- Document extract -
::::::::::
Offspring disperse through the means of larval transport or epiplanktontic drift (drift occurring between the surface and 100m in depth). This free dispersal reduces local intraspecific competition as local currents carry gametes away from the spawn site. Spawning occurs throughout late August and early September, or when plankton richness is at a local maximum. Larvae are planktotropic.

== Diet ==
For A. scabra, individual size relates to diet composition (larger predators eat larger prey). J. C. Town (1981) found a population feeding on species of 60 different genera.
Highest feeding frequencies are shown in individuals in the radius range of 10-29mm, with peaks of activity in the months of May and June. Those in the 50-89mm radius range have an eating frequency more constant than all other sizes. Not only is the frequency of foraging larger in small individuals, they also eat larger portion sizes.
::::::::::
- Dataset excerpts -
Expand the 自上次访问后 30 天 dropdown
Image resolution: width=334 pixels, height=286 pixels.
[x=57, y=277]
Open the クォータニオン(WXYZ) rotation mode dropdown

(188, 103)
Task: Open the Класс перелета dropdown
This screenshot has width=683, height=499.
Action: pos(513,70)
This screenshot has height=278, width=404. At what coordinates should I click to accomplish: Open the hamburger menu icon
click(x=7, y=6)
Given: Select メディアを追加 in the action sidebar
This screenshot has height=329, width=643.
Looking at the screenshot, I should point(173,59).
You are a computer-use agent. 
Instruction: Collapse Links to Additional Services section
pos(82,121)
::::::::::
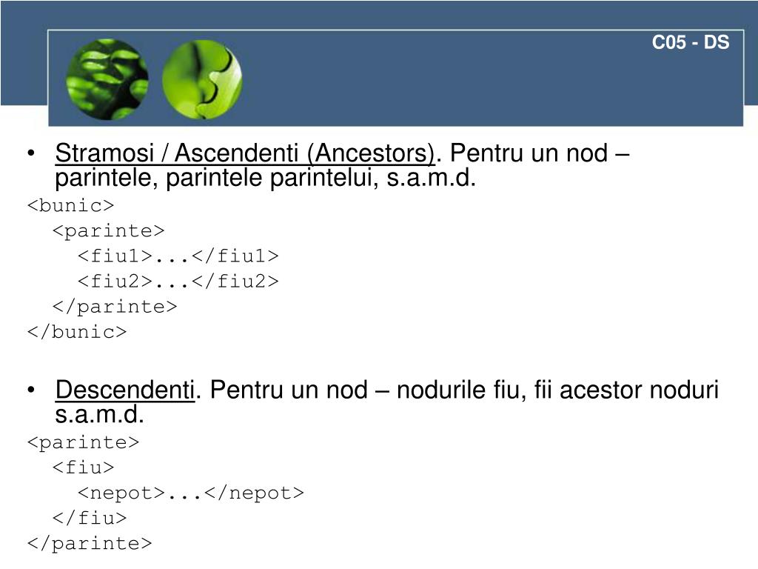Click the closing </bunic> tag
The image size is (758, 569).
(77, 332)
::::::::::
- Task set -
1. Answer these questions from the A. scabra text:
(a) When does spawning occur?
(b) A population studied by J. C. Town (1981) fed on species from how many genera?
(c) Which radius range shows the highest feeding frequencies?
2. Repeat the part of the A. scabra text starting at "Offspring disperse through" and ending at "Larvae are planktotropic.".

- Answers to each task -
1.
(a) Throughout late August and early September, or when plankton richness is at a local maximum.
(b) 60 different genera.
(c) 10-29mm.

2.
Offspring disperse through the means of larval transport or epiplanktontic drift (drift occurring between the surface and 100m in depth). This free dispersal reduces local intraspecific competition as local currents carry gametes away from the spawn site. Spawning occurs throughout late August and early September, or when plankton richness is at a local maximum. Larvae are planktotropic.